These days, very few people stay at one job for their entire careers. So, by retirement, you and your spouse may have assets in four or five -- or even more -- employer-sponsored retirement plans and individual retirement accounts (IRAs). How you coordinate those accounts at retirement can make a big difference in the amount of assets available to pass on to the children or other heirs.
The tax bite
First, there's income tax. You'll have to pay federal income tax plus state income tax, if applicable, on the plan distributions you receive during your lifetime. Any remaining tax-deferred contributions and account earning distributed to your family after your death also will be subject to income tax. At present, federal income-tax rates range from 15 percent to 39.1 percent.
Then, there's estate tax. Depending on the size of your estate, your plan assets may be subject to estate tax at rates as high as 55 percent. And, if you leave the assets to grandchildren, your estate may have to pay a 55 percent generation-skipping transfer tax as well. In a worst-case scenario, your retirement assets could be reduced by as much as 80 percent before your heirs get to enjoy them.
One way to reduce taxes and leave more of your assets to your family is to use IRAs to "stretch" your assets. To illustrate: Alice, age 60, is ready to retire. She has $300,000 of retirement assets in three employer-sponsored retirement plans and two IRAs. Two of the accounts were inherited from her deceased husband. She would like to leave some of the assets to her favorite charity and the rest to her two children, Sue and Bob.
Here's how Alice can use a stretch IRA strategy in her estate planning. When she retires, Alice rolls over her retirement plan benefits into traditional IRAs, consolidating her assets so that she has three IRAs of $100,000 each.
As long as she has the plan trustees transfer the assets directly into the new IRAs, there won't be any tax consequences. She names Sue beneficiary of the first IRA, Bob beneficiary of the second IRA, and the charity as beneficiary of the third IRA.
◇ ◇ ◇ ◇ ◇
Job A:
Render this sentence from the retirement accounts text in Spanish: "These days, very few people stay at one job for their entire careers."
Job B:
Turn the paragraph of the retirement accounts text that begins "Then, there's estate tax." into a short bulleted list that keeps its main facts.
Job C:
Write the next part of the text on passing retirement accounts to heirs, picking up after its final sentence.
The rows that come after this text can be left aside.
◇ ◇ ◇ ◇ ◇
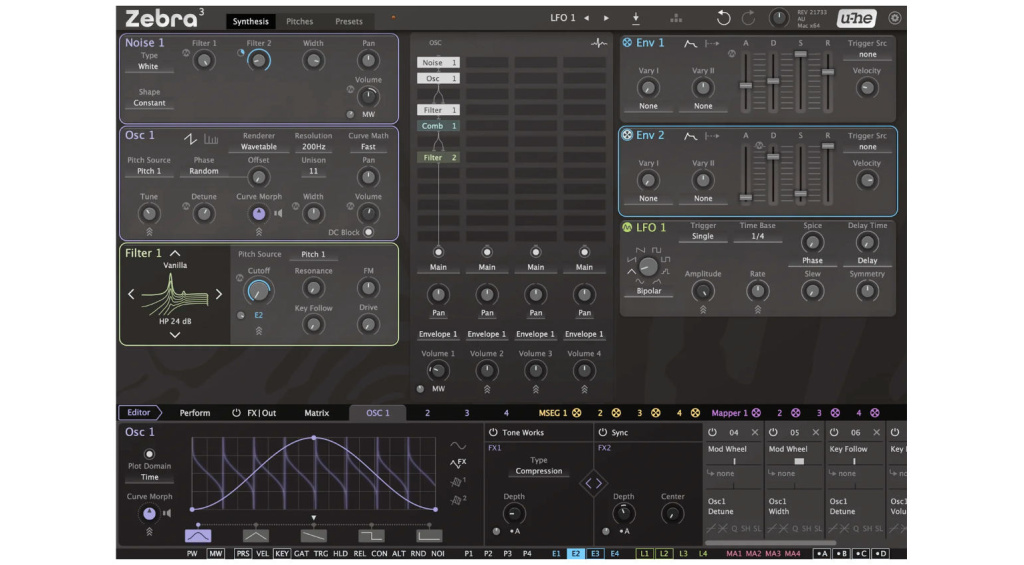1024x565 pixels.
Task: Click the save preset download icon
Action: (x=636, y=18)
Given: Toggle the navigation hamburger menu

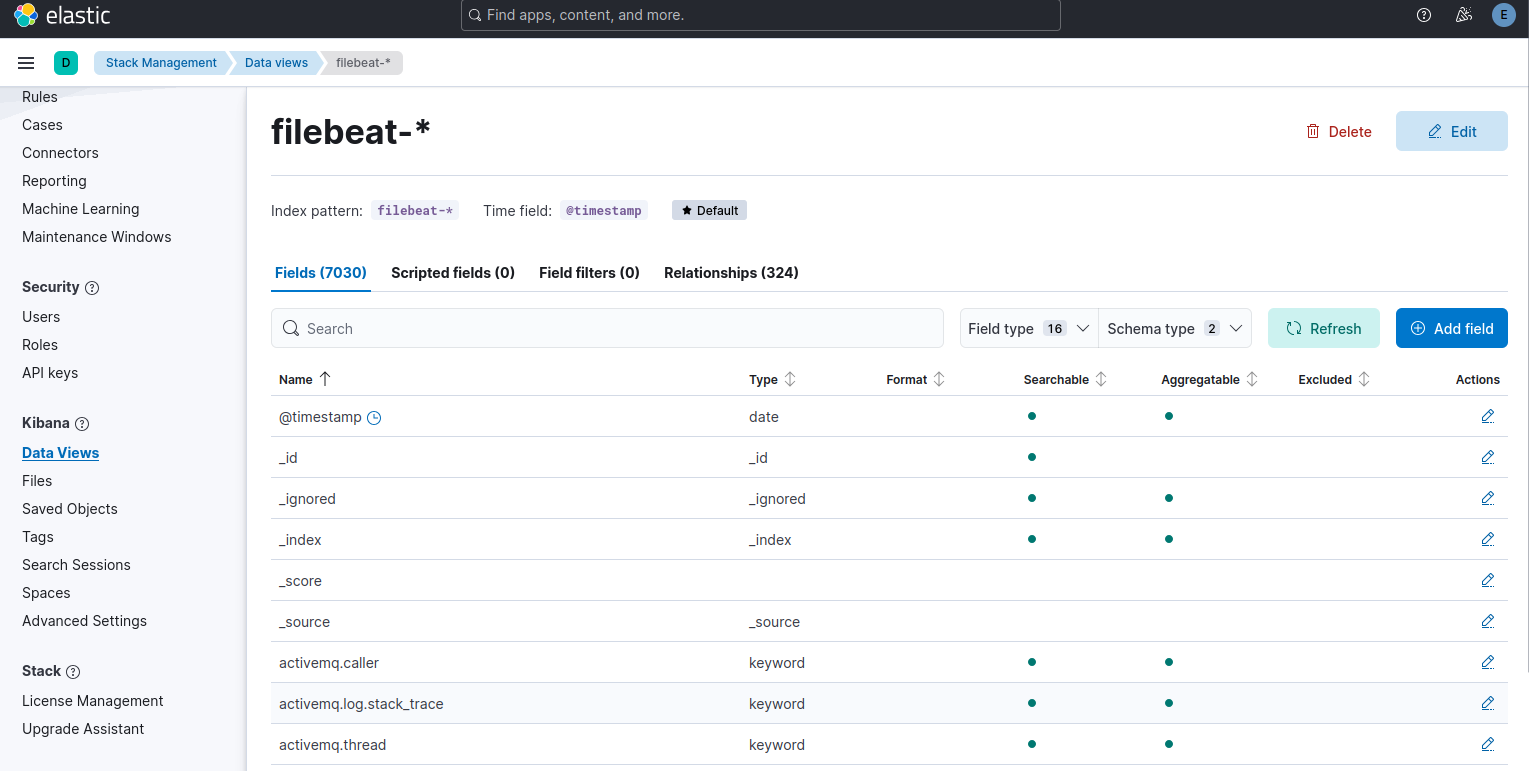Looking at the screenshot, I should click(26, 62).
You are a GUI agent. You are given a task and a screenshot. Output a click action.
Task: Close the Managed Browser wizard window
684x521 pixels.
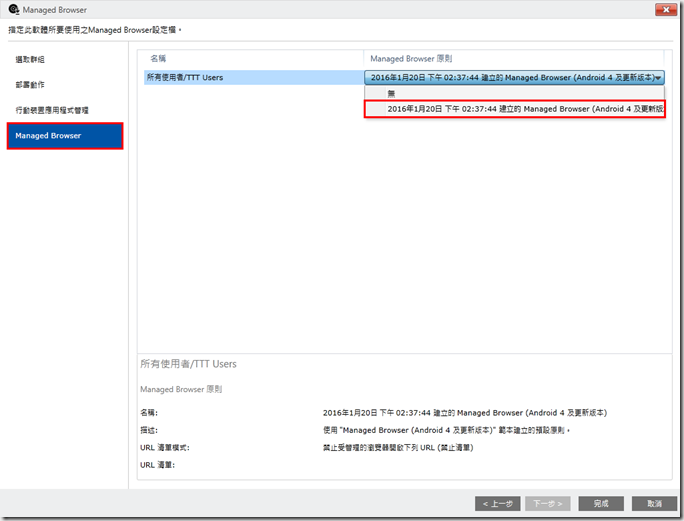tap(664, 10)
◇ ◇ ◇ ◇ ◇
Exercise output A:
Hoy en día, muy pocas personas permanecen en un mismo empleo durante toda su carrera profesional.

Exercise output B:
- Depending on the size of the estate, plan assets may face estate tax at rates up to 55 percent.
- Assets left to grandchildren may also bring a 55 percent generation-skipping transfer tax on the estate.
- In the worst case, retirement assets could shrink by as much as 80 percent before heirs receive them.

Exercise output C:
Alice decides to postpone distribution from the accounts and let all three IRAs continue to grow tax deferred until she reaches 70. Tax law requires IRA owners to begin receiving minimum distributions based on life expectancy by April 1 of the year after they turn age 70. By the time Alice begins distributions, the IRAs have each grown to $250,000.
Based on her life expectancy, taken from IRS tables, Alice would have to withdraw a total of about $36,000 a year from the three IRAs. However, for two of the IRAs, Alice can base the distributions on her and her child's joint life expectancy by using the uniform distribution table.
After Alice's death, her children must continue to receive annual distributions from the IRAs based on their individual life expectancy. They'll have to pay income tax on the payments. But the taxes will be spread out over the years the payments are received.
The charity, on the other hand, can withdraw all of the assets from its IRA without paying any income tax. Many charities are tax exempt and thus don't have to pay income tax on distributions received from a donor's retirement plan.
Stretching assets isn't the only benefit offered by this planning strategy. Alice's estate can claim a charitable deduction from the full fair market value of the IRA assets the charity receives, eliminating federal estate tax on the assets. In addition, Sue and Bob can claim an income-tax deduction for any estate tax paid on the IRA assets they receive.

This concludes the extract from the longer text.